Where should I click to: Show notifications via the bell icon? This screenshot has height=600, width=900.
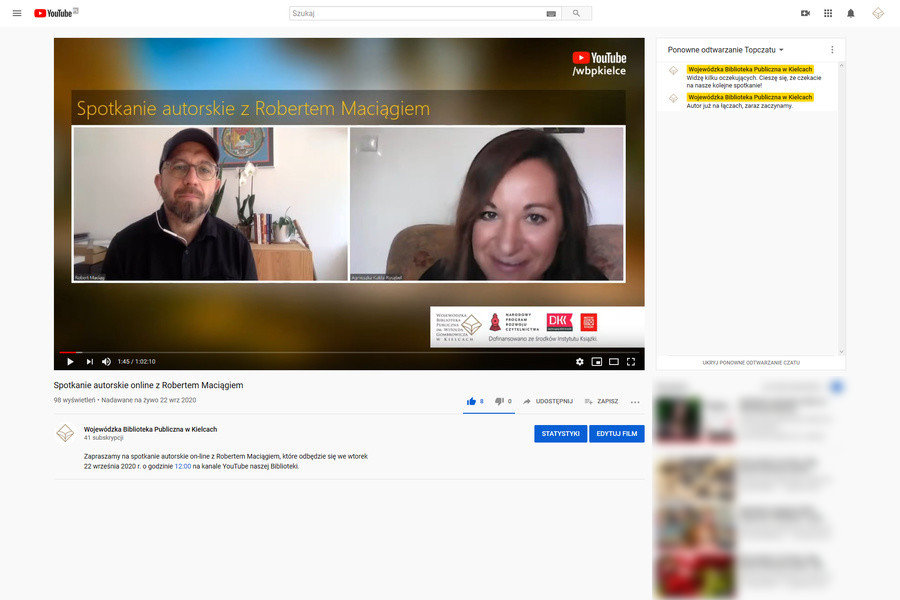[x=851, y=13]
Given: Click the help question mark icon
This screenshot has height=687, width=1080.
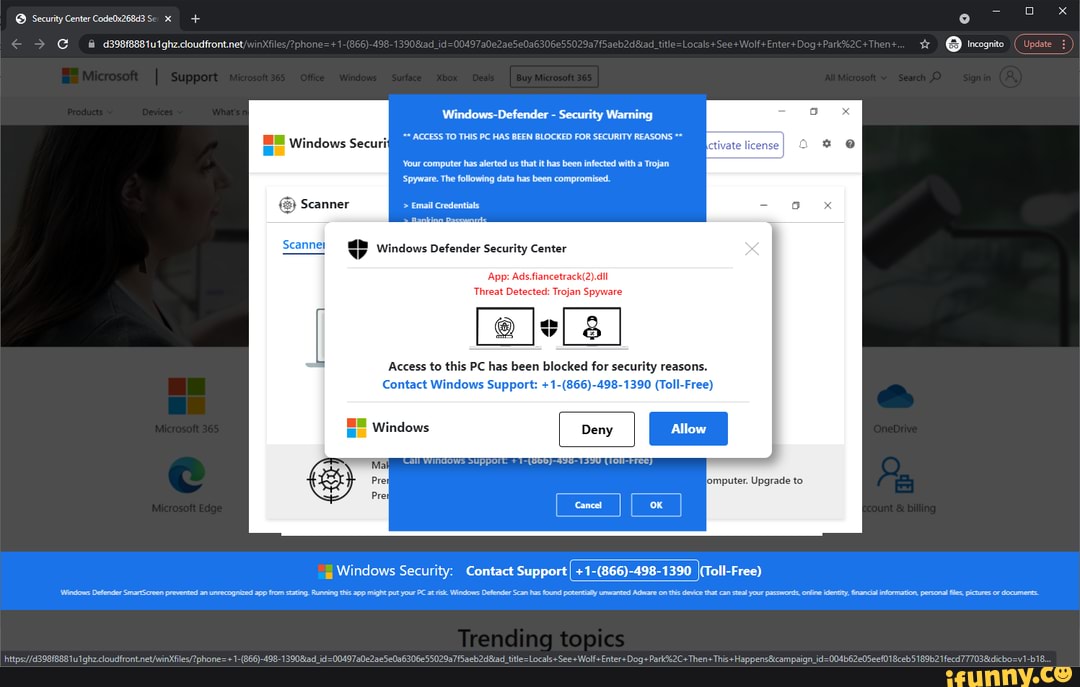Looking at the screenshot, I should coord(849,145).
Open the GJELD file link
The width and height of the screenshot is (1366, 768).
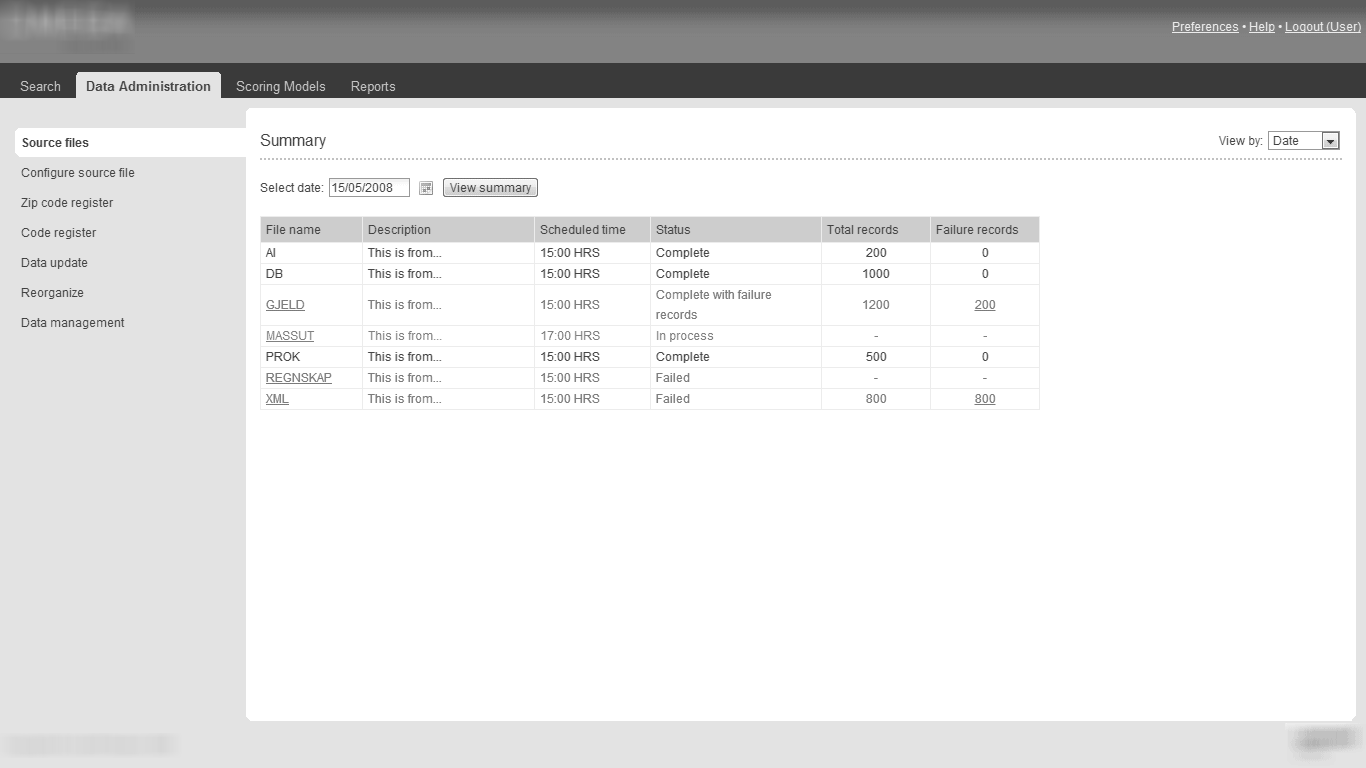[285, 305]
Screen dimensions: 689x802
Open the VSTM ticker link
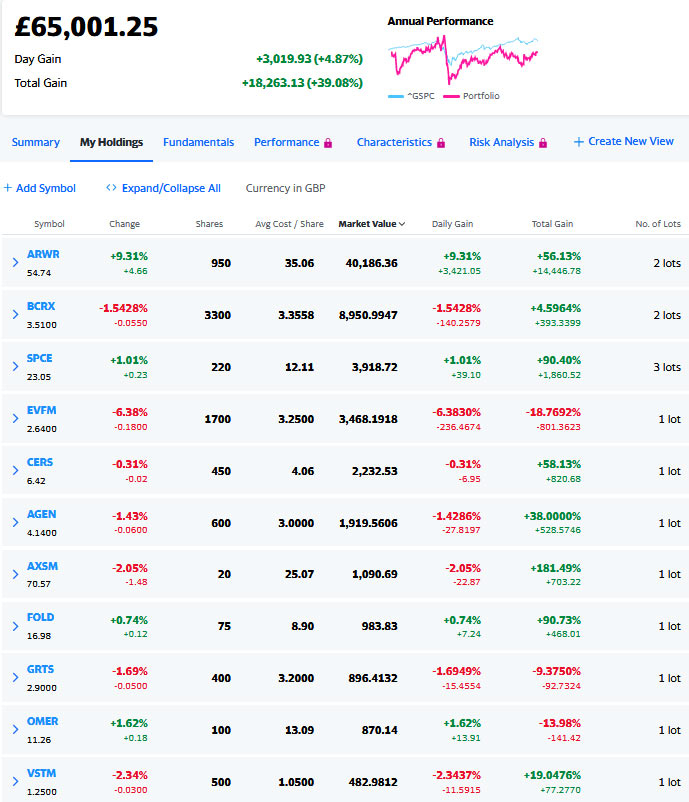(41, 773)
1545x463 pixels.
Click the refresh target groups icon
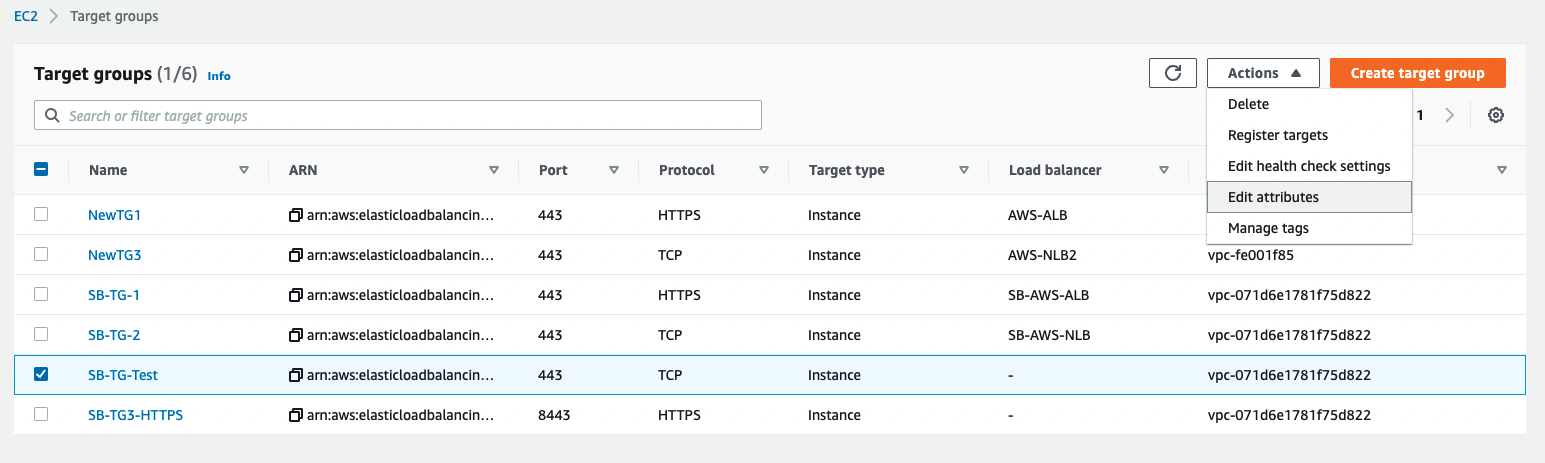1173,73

....

■ DIRECTIONS ■
Only the lines from the one containing "Screen dimensions: 689x802" through the end of the listing should be output, word for word and inclusive; keep pictures out.

■ RESPONSE AREA ■
Screen dimensions: 689x802
Open the VSTM ticker link
(41, 773)
1545x463 pixels.
Click the refresh target groups icon
1173,73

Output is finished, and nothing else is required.